When his parents arrived at the hospital that night they were told there was no guarantee he would survive, and even if he did, he would almost certainly lose parts of all four limbs, because the infection had spread throughout his bloodstream and was cutting off circulation to his extremities.

Andy spent most of the next month in intensive care, in a medically-induced coma, while the medical staff fought to stabilize his organs, end the infection and contain the damage to his limbs. When he woke up his arms and legs had turned black due to loss of blood. He had tissue damage equal to third-degree burns over 30% of his body.

Andy remained in the hospital for more than 100 additional days, most of them in the burn unit. He endured significant debridement (procedure to remove debris or infected/dead tissue from a wound) and skin/tissue grafting to save his arms and legs, but still had to have the front half of both feet and all of his fingers except his right thumb amputated. After he was discharged from the hospital, Andy spent a year in outpatient rehabilitation, undergoing extensive physical and occupational therapy to relearn how to walk, feed himself, shower, dress, use the bathroom on his own, and all other activities of daily living.

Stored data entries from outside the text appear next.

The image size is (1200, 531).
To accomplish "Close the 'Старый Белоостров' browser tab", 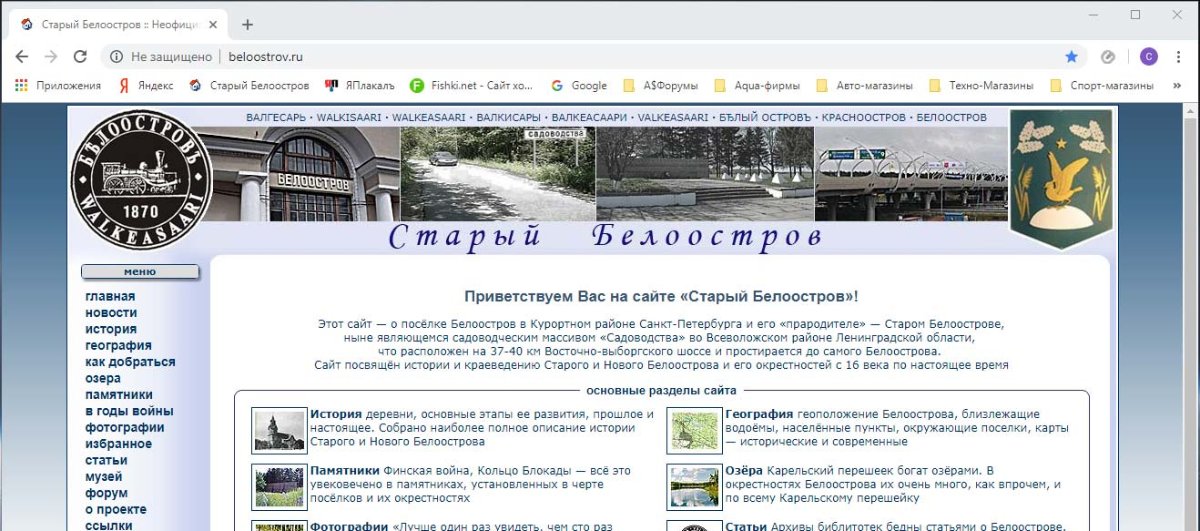I will click(x=215, y=25).
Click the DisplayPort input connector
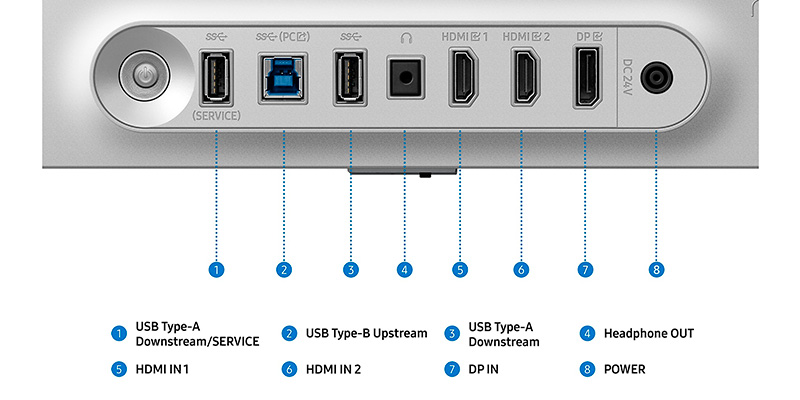 (x=588, y=77)
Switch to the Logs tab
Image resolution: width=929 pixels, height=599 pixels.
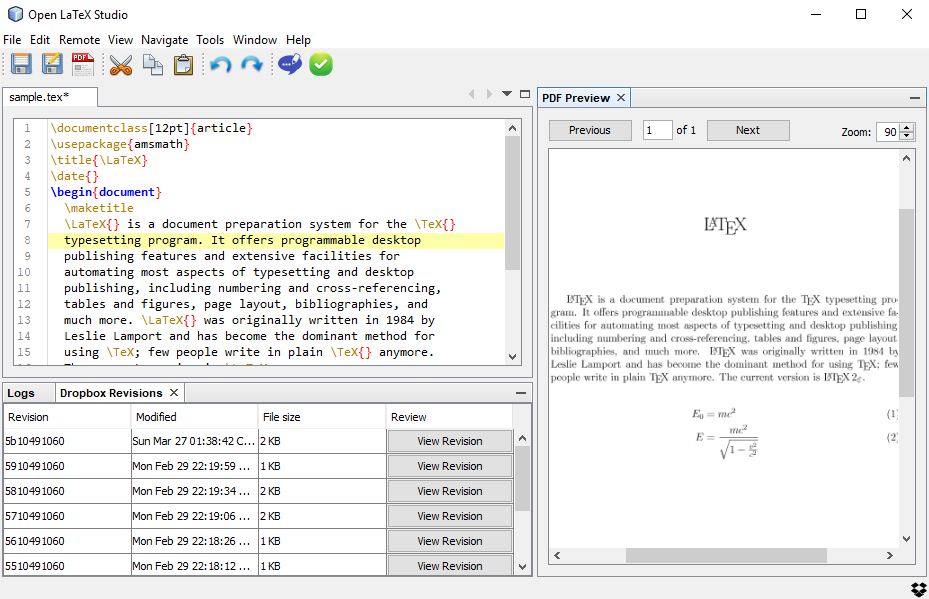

Andy has since completed a master’s degree, become an award-winning journalist and authored a book about his experience called Worth the Pain: How Meningitis Nearly Killed Me, Then Changed My Life for the Better. He is a staunch advocate for meningitis vaccination, and has provided testimony about his experience at three state legislatures and the U.S. Centers for Disease Control and Prevention’s Advisory Committee on Immunization Practices. He lives in Minnesota with his wife, Rachael, and son, Alex.